Tandoor killer's sentence upheld

http://news.bbc.co.uk/go/rss/-/1/hi/world/south_asia/6374903.stm

Version 0 of 1.

The high court in India's capital Delhi has upheld the death sentence for a former politician who shot his wife and burned her body in a restaurant oven.

Police retrieved charred body parts from the oven of the Delhi restaurant. The crime, which took place in July 1995, shocked India.

In 2003, a lower court convicted Sushil Sharma of murdering Naina Sahni, whom he suspected of infidelity,

It is expected that he will now take his appeal to the Supreme Court.

'No repentance'

The two high court judges said he had shown no remorse.

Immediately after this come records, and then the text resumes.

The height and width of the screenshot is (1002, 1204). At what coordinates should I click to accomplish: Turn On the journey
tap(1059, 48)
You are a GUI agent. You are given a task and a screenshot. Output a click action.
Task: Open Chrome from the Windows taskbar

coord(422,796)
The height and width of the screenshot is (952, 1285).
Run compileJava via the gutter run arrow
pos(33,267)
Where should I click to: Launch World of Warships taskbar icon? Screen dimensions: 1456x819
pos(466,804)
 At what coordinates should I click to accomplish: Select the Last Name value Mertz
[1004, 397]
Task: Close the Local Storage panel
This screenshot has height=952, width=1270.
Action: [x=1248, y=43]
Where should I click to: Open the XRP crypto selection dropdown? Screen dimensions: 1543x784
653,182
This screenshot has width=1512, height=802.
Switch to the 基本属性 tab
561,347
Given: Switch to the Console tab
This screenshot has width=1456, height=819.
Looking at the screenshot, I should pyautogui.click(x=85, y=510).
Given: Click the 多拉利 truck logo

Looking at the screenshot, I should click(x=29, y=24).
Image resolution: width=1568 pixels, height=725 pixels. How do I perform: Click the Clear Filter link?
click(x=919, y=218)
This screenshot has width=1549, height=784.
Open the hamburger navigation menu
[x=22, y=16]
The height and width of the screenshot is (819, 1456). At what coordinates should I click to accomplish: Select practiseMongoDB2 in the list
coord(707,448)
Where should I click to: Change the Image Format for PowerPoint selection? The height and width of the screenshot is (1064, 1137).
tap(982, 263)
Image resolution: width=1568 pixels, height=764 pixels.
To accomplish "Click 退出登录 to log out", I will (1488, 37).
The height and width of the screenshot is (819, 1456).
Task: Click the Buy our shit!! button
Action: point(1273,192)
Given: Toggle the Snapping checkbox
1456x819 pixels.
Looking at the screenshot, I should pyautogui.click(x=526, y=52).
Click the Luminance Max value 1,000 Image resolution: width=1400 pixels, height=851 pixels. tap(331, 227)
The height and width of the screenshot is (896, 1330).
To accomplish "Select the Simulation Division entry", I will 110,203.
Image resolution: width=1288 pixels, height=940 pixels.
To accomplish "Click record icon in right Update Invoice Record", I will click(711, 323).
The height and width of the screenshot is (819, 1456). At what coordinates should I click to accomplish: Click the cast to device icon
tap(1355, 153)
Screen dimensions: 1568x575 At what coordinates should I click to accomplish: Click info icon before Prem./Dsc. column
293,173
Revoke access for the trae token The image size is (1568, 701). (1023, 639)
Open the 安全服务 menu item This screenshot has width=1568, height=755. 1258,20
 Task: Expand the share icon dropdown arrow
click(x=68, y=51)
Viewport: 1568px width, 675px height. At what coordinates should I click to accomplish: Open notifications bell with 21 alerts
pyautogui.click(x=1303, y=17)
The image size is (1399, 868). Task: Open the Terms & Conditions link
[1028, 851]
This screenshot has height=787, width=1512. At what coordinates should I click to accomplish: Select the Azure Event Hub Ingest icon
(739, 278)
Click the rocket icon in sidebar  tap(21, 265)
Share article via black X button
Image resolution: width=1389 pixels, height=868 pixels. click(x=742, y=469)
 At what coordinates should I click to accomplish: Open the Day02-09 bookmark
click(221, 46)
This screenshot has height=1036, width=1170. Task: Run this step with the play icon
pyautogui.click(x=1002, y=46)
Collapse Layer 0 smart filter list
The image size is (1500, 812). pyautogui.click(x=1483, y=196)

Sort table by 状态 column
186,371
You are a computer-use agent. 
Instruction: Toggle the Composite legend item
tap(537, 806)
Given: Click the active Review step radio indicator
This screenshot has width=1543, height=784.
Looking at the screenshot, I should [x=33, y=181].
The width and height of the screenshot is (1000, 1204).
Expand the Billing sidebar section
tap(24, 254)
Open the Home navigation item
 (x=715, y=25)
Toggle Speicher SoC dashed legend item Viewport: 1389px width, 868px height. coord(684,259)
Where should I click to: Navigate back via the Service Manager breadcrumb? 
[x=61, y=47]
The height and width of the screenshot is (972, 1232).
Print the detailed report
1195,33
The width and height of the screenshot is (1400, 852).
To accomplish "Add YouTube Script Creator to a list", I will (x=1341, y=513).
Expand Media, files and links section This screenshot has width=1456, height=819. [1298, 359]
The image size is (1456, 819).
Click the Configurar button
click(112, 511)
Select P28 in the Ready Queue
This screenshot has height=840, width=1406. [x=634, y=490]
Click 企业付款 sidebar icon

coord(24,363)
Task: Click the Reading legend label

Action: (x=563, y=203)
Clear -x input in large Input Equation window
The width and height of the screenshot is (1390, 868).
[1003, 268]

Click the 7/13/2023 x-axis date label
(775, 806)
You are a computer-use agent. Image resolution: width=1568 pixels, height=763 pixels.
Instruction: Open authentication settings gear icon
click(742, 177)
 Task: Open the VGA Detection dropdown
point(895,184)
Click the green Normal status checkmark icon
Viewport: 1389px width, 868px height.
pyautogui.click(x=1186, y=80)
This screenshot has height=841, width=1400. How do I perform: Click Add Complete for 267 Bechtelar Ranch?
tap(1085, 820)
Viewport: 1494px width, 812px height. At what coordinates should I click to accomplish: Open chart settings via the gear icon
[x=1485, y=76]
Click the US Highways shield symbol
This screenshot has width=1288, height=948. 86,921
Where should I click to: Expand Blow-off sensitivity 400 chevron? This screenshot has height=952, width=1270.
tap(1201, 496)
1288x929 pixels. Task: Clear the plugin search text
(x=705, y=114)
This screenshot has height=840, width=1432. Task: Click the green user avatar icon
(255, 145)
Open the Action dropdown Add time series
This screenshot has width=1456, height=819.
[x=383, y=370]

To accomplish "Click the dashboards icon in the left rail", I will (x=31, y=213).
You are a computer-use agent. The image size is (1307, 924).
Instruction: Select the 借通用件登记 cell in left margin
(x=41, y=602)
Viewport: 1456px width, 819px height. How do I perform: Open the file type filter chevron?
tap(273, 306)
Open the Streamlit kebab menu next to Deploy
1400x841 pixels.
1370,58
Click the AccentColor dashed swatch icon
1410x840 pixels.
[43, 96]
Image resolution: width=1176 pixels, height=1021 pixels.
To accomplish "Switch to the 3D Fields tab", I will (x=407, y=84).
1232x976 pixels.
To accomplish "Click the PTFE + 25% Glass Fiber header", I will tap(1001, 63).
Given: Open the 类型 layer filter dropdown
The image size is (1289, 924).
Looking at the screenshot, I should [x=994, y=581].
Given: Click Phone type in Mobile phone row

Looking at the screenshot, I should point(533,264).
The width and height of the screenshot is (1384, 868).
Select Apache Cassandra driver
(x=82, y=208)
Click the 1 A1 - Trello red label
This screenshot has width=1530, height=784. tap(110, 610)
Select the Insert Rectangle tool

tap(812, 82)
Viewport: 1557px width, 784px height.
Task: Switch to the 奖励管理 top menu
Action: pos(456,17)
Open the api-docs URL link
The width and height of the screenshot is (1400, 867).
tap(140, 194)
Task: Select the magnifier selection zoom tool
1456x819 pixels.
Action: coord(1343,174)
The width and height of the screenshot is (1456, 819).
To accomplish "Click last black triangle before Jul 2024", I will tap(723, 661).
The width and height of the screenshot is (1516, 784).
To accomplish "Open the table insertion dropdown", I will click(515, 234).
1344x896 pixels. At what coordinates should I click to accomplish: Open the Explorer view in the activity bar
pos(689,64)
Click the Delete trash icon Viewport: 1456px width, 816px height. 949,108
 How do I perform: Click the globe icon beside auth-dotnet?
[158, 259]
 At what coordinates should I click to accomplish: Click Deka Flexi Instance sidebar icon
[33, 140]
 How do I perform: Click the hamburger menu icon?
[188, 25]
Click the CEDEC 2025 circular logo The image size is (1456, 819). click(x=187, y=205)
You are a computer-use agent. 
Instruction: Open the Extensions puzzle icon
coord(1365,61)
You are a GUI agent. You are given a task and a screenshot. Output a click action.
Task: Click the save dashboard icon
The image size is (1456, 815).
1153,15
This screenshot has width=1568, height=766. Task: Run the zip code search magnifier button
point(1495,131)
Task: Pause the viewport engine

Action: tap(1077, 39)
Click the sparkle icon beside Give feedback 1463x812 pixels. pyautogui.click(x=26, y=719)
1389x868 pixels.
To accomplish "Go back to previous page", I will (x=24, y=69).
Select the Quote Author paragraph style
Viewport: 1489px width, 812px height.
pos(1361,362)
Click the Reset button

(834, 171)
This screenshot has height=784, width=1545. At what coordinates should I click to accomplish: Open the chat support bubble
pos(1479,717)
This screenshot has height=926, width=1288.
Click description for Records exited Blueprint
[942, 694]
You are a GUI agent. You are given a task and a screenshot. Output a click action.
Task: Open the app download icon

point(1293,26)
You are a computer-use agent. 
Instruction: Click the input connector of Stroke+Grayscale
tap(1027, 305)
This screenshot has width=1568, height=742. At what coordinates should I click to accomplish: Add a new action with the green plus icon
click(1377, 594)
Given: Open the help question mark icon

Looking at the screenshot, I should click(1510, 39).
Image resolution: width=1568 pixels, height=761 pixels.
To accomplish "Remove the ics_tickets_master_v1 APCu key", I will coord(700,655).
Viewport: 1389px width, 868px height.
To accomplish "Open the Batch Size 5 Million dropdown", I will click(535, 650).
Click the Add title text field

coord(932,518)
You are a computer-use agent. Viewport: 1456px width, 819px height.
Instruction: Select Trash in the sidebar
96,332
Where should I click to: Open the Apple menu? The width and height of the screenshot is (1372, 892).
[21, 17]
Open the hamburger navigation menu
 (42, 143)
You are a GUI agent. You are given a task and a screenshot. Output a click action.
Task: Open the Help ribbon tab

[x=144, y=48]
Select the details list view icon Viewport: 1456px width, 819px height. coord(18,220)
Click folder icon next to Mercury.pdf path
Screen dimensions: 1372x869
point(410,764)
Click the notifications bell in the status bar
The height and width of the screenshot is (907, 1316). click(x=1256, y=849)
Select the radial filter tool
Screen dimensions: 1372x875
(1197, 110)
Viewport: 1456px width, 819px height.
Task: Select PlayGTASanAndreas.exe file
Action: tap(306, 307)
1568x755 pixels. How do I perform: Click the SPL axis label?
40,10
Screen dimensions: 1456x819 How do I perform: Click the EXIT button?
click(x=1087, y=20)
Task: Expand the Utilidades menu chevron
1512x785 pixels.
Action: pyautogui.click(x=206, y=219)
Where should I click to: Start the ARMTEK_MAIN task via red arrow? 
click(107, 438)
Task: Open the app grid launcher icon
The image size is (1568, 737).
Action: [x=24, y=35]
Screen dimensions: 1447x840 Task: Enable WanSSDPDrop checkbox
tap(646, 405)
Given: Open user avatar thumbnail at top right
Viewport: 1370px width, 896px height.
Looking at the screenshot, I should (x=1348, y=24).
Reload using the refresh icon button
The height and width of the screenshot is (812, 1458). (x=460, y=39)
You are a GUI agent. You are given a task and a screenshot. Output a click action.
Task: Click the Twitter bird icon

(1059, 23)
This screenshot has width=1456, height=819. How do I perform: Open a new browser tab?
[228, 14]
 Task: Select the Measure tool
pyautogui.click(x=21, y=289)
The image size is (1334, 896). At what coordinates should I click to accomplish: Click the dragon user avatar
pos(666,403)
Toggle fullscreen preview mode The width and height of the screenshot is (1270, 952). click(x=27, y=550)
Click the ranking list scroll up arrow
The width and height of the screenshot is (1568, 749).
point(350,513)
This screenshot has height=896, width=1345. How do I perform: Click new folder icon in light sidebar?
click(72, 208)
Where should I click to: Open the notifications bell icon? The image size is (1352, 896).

The murder of Naina Sahni shocked the nation

"He has shown no sign of repentance. He has shocked the judicial conscience by showing no respect for the body," the judges said while rejecting his appeal.

During the trial, the court was told that Sharma shot his wife after suspecting her of having an affair and then cut the body up into pieces.

He took the body to the upmarket Baghiya restaurant and put it into the clay oven, or tandoor.

Police raided the restaurant after a tip-off.

Sharma, who headed the youth wing of the Congress party, was arrested in the southern city of Bangalore a few days after the murder.

Death sentences are awarded in the "rarest of rare" cases in India and they are rarely carried out.